REQUIRED ACTION -
Every line below must be reproduced exactly; no pictures are to be included.

RECORDS FOR THE TASK -

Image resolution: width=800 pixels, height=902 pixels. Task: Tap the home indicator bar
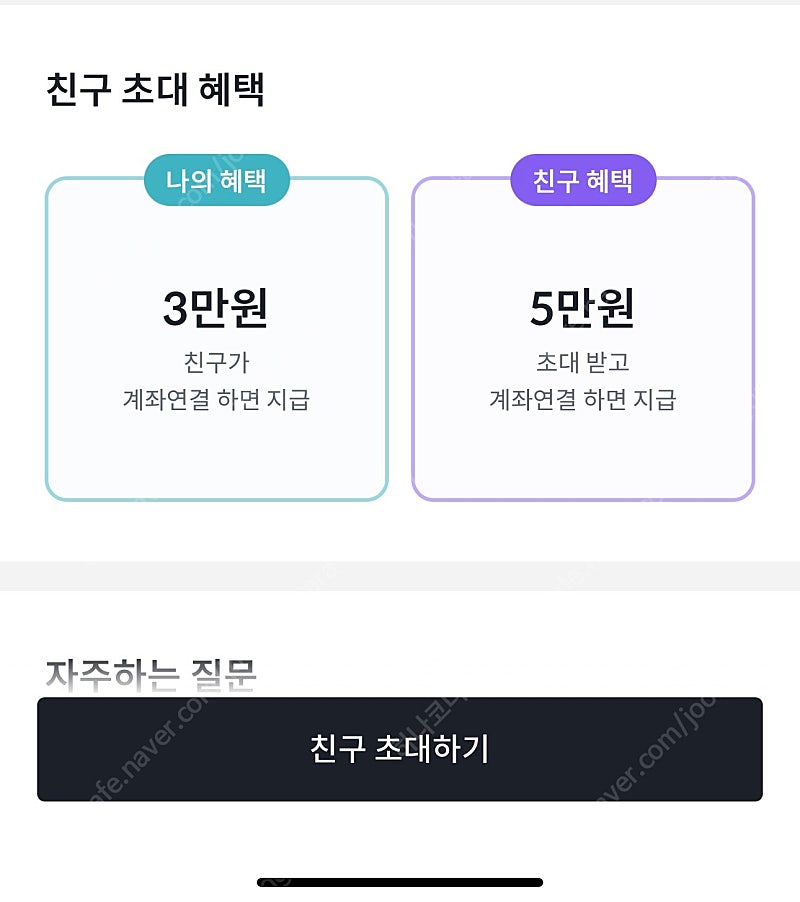coord(400,882)
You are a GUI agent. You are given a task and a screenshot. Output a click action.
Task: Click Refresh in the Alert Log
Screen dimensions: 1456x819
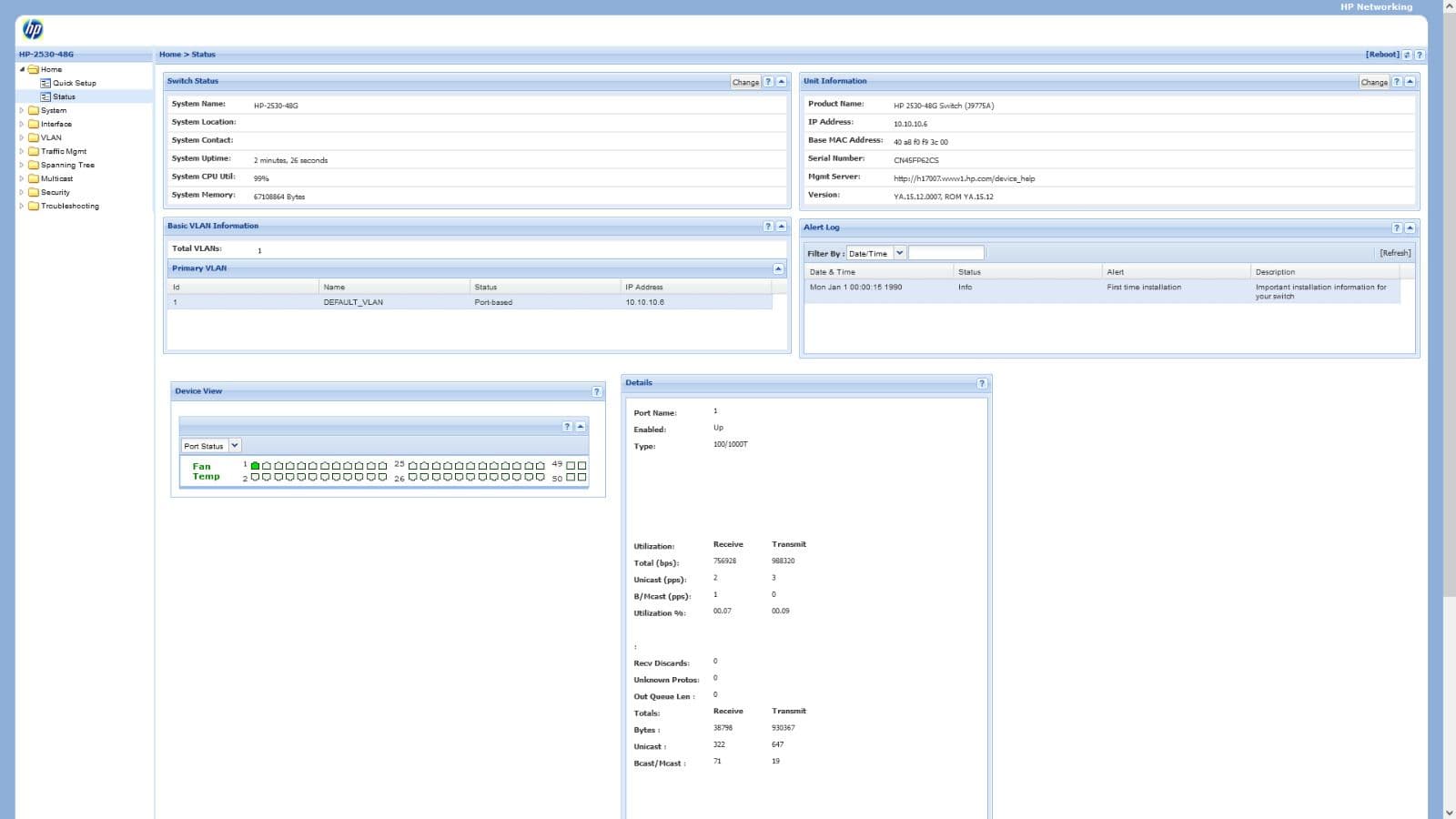1394,253
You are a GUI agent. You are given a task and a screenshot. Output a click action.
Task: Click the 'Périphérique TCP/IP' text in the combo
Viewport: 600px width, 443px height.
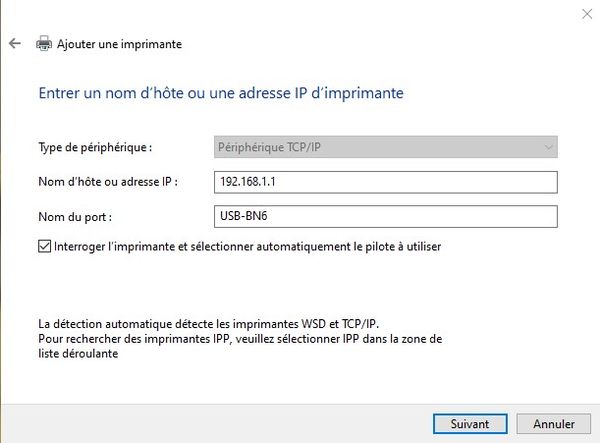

ANSWER TO THIS EXERCISE -
Image resolution: width=800 pixels, height=902 pixels. Task: Tap the home indicator bar
coord(400,882)
You are a GUI agent. You are given a task and a screenshot. Output a click action.
Task: Click Refresh in the Alert Log
Screen dimensions: 1456x819
1394,253
You are a GUI agent. You are given a task and a screenshot. Output a click action.
Task: Click the 'Périphérique TCP/IP' text in the combo
Viewport: 600px width, 443px height.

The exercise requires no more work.